+++ Supplied entries +++
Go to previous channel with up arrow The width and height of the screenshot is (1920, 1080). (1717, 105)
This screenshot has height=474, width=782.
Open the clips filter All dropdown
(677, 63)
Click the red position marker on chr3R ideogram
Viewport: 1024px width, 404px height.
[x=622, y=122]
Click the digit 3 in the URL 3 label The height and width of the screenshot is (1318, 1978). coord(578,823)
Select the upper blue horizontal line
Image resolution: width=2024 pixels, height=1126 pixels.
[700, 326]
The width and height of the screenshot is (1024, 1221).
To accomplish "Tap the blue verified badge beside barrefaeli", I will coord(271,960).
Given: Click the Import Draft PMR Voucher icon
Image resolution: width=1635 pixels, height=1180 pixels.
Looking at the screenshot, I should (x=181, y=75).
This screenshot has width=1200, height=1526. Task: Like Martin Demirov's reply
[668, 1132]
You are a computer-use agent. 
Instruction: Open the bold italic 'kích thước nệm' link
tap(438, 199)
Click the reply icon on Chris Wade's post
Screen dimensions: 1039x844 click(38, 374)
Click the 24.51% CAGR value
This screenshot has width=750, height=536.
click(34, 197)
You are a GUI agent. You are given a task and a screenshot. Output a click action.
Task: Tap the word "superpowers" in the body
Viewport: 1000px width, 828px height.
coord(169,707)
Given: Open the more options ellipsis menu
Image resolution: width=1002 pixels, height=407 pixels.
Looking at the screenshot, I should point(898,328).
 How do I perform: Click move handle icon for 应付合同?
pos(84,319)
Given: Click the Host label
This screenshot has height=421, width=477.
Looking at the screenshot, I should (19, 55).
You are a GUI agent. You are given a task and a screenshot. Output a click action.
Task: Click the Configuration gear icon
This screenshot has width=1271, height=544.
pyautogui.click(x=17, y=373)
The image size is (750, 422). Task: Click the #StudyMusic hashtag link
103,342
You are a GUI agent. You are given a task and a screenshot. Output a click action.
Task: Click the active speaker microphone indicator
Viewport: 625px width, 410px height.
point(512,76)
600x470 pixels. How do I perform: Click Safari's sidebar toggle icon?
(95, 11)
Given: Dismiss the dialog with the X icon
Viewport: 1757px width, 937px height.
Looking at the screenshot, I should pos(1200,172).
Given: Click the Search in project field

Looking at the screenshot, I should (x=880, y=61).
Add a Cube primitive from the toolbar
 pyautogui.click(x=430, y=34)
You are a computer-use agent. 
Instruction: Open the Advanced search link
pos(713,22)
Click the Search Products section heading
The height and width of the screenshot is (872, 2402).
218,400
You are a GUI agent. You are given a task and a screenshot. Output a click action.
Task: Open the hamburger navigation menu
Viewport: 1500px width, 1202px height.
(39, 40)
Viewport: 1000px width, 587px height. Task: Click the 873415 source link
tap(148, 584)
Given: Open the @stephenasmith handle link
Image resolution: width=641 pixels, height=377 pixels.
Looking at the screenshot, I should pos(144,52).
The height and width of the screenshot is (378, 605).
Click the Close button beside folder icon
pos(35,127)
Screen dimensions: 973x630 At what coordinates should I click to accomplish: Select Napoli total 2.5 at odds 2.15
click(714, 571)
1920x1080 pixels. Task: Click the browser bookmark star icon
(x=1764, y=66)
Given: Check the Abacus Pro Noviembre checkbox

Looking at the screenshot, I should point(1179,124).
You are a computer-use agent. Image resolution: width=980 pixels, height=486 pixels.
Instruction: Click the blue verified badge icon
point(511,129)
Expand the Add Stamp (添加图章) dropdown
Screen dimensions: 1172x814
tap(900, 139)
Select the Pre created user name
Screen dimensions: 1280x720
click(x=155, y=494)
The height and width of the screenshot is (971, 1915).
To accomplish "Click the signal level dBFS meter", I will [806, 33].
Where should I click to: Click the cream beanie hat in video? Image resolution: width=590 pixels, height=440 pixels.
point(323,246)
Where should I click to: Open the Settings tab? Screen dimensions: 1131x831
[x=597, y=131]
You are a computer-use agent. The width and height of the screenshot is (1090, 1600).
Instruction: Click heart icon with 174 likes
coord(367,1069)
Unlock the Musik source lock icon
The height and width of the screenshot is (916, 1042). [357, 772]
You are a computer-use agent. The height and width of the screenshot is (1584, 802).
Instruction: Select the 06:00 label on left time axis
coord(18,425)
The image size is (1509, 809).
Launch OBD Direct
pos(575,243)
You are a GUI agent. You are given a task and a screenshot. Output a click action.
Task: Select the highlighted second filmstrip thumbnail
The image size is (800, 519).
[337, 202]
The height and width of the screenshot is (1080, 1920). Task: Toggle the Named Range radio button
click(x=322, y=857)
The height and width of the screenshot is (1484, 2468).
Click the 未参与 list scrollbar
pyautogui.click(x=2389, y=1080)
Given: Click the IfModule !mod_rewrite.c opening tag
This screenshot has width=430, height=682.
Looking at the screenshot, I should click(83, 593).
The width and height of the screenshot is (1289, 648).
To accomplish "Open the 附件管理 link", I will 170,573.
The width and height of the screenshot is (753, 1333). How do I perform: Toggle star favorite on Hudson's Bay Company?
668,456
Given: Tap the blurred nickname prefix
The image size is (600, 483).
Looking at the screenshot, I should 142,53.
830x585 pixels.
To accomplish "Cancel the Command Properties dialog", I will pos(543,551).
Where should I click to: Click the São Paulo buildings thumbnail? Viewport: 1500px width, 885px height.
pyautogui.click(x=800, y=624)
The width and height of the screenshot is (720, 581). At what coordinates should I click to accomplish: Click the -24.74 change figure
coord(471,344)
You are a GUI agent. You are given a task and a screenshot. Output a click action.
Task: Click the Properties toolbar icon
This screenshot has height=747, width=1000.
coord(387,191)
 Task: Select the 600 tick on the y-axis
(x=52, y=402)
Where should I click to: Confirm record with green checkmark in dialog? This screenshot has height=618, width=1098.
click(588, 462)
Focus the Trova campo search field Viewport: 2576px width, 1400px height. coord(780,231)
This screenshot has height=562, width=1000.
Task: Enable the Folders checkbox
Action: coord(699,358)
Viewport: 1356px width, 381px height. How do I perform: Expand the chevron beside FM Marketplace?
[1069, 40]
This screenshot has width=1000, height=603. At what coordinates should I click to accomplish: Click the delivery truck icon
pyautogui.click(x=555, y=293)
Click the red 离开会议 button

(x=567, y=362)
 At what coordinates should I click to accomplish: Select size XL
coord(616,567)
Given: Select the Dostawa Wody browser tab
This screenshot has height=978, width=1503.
+++
§ Problem to work on
Revise the listing above so that "Instruction" becomes "Command" everywhere, with every other line left as it is.

§ Completed exercise
Go to previous channel with up arrow The width and height of the screenshot is (1920, 1080). (1717, 105)
This screenshot has height=474, width=782.
Open the clips filter All dropdown
(677, 63)
Click the red position marker on chr3R ideogram
Viewport: 1024px width, 404px height.
[x=622, y=122]
Click the digit 3 in the URL 3 label The height and width of the screenshot is (1318, 1978). coord(578,823)
Select the upper blue horizontal line
Image resolution: width=2024 pixels, height=1126 pixels.
[700, 326]
The width and height of the screenshot is (1024, 1221).
To accomplish "Tap the blue verified badge beside barrefaeli", I will coord(271,960).
Given: Click the Import Draft PMR Voucher icon
Image resolution: width=1635 pixels, height=1180 pixels.
Looking at the screenshot, I should (x=181, y=75).
This screenshot has width=1200, height=1526. Task: Like Martin Demirov's reply
[668, 1132]
You are a computer-use agent. 
Command: Open the bold italic 'kích thước nệm' link
tap(438, 199)
Click the reply icon on Chris Wade's post
Screen dimensions: 1039x844 click(38, 374)
Click the 24.51% CAGR value
This screenshot has width=750, height=536.
click(34, 197)
You are a GUI agent. You are given a task and a screenshot. Output a click action.
Task: Tap the word "superpowers" in the body
Viewport: 1000px width, 828px height.
coord(169,707)
Given: Open the more options ellipsis menu
Image resolution: width=1002 pixels, height=407 pixels.
Looking at the screenshot, I should point(898,328).
 How do I perform: Click move handle icon for 应付合同?
pos(84,319)
Given: Click the Host label
This screenshot has height=421, width=477.
Looking at the screenshot, I should (19, 55).
You are a GUI agent. You are given a task and a screenshot. Output a click action.
Task: Click the Configuration gear icon
This screenshot has width=1271, height=544.
pyautogui.click(x=17, y=373)
The image size is (750, 422). Task: Click the #StudyMusic hashtag link
103,342
You are a GUI agent. You are given a task and a screenshot. Output a click action.
Task: Click the active speaker microphone indicator
Viewport: 625px width, 410px height.
point(512,76)
600x470 pixels. How do I perform: Click Safari's sidebar toggle icon?
(95, 11)
Given: Dismiss the dialog with the X icon
Viewport: 1757px width, 937px height.
Looking at the screenshot, I should pos(1200,172).
Given: Click the Search in project field

Looking at the screenshot, I should (x=880, y=61).
Add a Cube primitive from the toolbar
 pyautogui.click(x=430, y=34)
You are a computer-use agent. 
Command: Open the Advanced search link
pos(713,22)
Click the Search Products section heading
The height and width of the screenshot is (872, 2402).
218,400
You are a GUI agent. You are given a task and a screenshot. Output a click action.
Task: Open the hamburger navigation menu
Viewport: 1500px width, 1202px height.
(39, 40)
Viewport: 1000px width, 587px height. Task: Click the 873415 source link
tap(148, 584)
Given: Open the @stephenasmith handle link
Image resolution: width=641 pixels, height=377 pixels.
Looking at the screenshot, I should pos(144,52).
The height and width of the screenshot is (378, 605).
Click the Close button beside folder icon
pos(35,127)
Screen dimensions: 973x630 At what coordinates should I click to accomplish: Select Napoli total 2.5 at odds 2.15
click(714, 571)
1920x1080 pixels. Task: Click the browser bookmark star icon
(x=1764, y=66)
Given: Check the Abacus Pro Noviembre checkbox

Looking at the screenshot, I should point(1179,124).
You are a computer-use agent. Image resolution: width=980 pixels, height=486 pixels.
Command: Click the blue verified badge icon
point(511,129)
Expand the Add Stamp (添加图章) dropdown
Screen dimensions: 1172x814
tap(900, 139)
Select the Pre created user name
Screen dimensions: 1280x720
click(x=155, y=494)
The height and width of the screenshot is (971, 1915).
To accomplish "Click the signal level dBFS meter", I will [806, 33].
Where should I click to: Click the cream beanie hat in video? Image resolution: width=590 pixels, height=440 pixels.
point(323,246)
Where should I click to: Open the Settings tab? Screen dimensions: 1131x831
[x=597, y=131]
You are a computer-use agent. The width and height of the screenshot is (1090, 1600).
Command: Click heart icon with 174 likes
coord(367,1069)
Unlock the Musik source lock icon
The height and width of the screenshot is (916, 1042). [357, 772]
You are a computer-use agent. The height and width of the screenshot is (1584, 802).
Command: Select the 06:00 label on left time axis
coord(18,425)
The image size is (1509, 809).
Launch OBD Direct
pos(575,243)
You are a GUI agent. You are given a task and a screenshot. Output a click action.
Task: Select the highlighted second filmstrip thumbnail
The image size is (800, 519).
[337, 202]
The height and width of the screenshot is (1080, 1920). Task: Toggle the Named Range radio button
click(x=322, y=857)
The height and width of the screenshot is (1484, 2468).
Click the 未参与 list scrollbar
pyautogui.click(x=2389, y=1080)
Given: Click the IfModule !mod_rewrite.c opening tag
This screenshot has width=430, height=682.
Looking at the screenshot, I should click(83, 593).
The width and height of the screenshot is (1289, 648).
To accomplish "Open the 附件管理 link", I will 170,573.
The width and height of the screenshot is (753, 1333). How do I perform: Toggle star favorite on Hudson's Bay Company?
668,456
Given: Tap the blurred nickname prefix
The image size is (600, 483).
Looking at the screenshot, I should 142,53.
830x585 pixels.
To accomplish "Cancel the Command Properties dialog", I will pos(543,551).
Where should I click to: Click the São Paulo buildings thumbnail? Viewport: 1500px width, 885px height.
pyautogui.click(x=800, y=624)
The width and height of the screenshot is (720, 581). At what coordinates should I click to accomplish: Click the -24.74 change figure
coord(471,344)
You are a GUI agent. You are given a task and a screenshot. Output a click action.
Task: Click the Properties toolbar icon
This screenshot has height=747, width=1000.
coord(387,191)
 Task: Select the 600 tick on the y-axis
(x=52, y=402)
Where should I click to: Confirm record with green checkmark in dialog? This screenshot has height=618, width=1098.
click(588, 462)
Focus the Trova campo search field Viewport: 2576px width, 1400px height. coord(780,231)
This screenshot has height=562, width=1000.
Task: Enable the Folders checkbox
Action: coord(699,358)
Viewport: 1356px width, 381px height. How do I perform: Expand the chevron beside FM Marketplace?
[1069, 40]
This screenshot has width=1000, height=603. At what coordinates should I click to accomplish: Click the delivery truck icon
pyautogui.click(x=555, y=293)
Click the red 离开会议 button

(x=567, y=362)
 At what coordinates should I click to accomplish: Select size XL
coord(616,567)
Given: Select the Dostawa Wody browser tab
This screenshot has height=978, width=1503.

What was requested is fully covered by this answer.